Five of the six cases have occurred in people aged under 50, and all were vaccinated before the federal government annonuced the Pfizer vaccine was the recommended shot for people under 50
Post-vaccination blood clots – warning signs
If you have these symptoms, urgently seek help:
- A severe headache that won’t go away with Panadol OR
- Breathing difficulties and abdominal pains
If you have these symptoms, call 000
- central or crushing chest pain lasting more than 10 minutes
- unconsciousness or a seizure (fit)
- severe difficulty breathing or turning blue
- severe bleeding or inability to control bleeding with pressure
- sudden inability to move or speak, or sudden facial drooping
These occur quickly – usually within 15 minutes of a jab
These are common symptoms – and not urgent:
- A mild fever
- A moderate headache that responds to your usual painkillers
Sources: Burnet Institute/Health.gov.au
The three new cases of TTS increase the total number in Australia to six – all believed to be linked to the AstraZeneca vaccination.
Two of the new cases are believed to be treatable after being detected ‘very early by the treating health professionals’, according to the TGA.
The TGA said the third case came nearly a month after receiving the jab, a diagnosis the TGA say is ‘unusually late’.
Five of the six cases have occurred in people aged under 50, and all were vaccinated before the federal government announced the Pfizer vaccine was the recommended shot for people under 50.

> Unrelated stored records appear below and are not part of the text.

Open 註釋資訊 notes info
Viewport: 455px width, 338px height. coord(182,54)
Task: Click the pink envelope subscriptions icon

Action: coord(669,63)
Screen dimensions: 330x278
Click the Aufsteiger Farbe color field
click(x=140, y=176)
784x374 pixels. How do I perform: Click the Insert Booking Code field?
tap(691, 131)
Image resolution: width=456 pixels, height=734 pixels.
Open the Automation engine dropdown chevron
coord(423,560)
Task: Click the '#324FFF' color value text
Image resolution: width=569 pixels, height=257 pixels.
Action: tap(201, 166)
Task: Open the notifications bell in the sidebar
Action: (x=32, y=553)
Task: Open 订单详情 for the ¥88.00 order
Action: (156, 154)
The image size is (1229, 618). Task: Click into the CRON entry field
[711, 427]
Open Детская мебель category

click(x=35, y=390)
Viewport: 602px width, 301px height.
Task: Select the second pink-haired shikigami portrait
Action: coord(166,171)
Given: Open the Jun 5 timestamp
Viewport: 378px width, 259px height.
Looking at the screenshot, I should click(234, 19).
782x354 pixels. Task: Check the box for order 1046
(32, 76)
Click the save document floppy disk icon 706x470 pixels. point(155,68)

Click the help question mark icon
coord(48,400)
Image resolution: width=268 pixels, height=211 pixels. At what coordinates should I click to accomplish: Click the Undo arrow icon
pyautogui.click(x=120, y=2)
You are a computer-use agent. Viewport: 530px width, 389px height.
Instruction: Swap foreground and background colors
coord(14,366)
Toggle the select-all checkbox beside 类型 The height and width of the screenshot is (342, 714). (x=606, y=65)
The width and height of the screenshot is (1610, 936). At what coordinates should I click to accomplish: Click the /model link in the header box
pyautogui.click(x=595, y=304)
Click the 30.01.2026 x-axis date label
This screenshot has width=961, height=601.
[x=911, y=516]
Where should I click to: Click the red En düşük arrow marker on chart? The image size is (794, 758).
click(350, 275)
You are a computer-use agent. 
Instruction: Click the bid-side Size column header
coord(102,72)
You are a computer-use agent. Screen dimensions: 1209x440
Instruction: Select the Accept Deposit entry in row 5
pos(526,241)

There have been 1.1million doses of AstraZeneca adminstered in Australia as of April 22.
Genene Norris, 48, from the New South Wales Central Coast died on April 14 after receiving the embattled coronavirus jab on April 8.
The diabetic developed blood clots the next day and was later placed on dialysis in an intensive care unit until her death.
The Therapeutic Goods Administration’s vaccine safety investigation found Ms Norris’ case of thrombosis is likely to be linked to the AstraZeneca vaccine.
The first two cases – a Western Australian woman and a Melbourne man, both in their 40s – are still in hospital but are recovering well.
Professor Michael Poole, an epidemiologist from the Burnet Institut, said severe headaches, or breathing problems with abdominal pains, are key symptoms of a blood clot.
‘Any difficulty in breathing with any abdominal pain, or a severe headache that isn’t relieved by Panadol,’ he told Daily Mail Australia.
‘These are the symptoms of vaccine-induced blood clotting events.’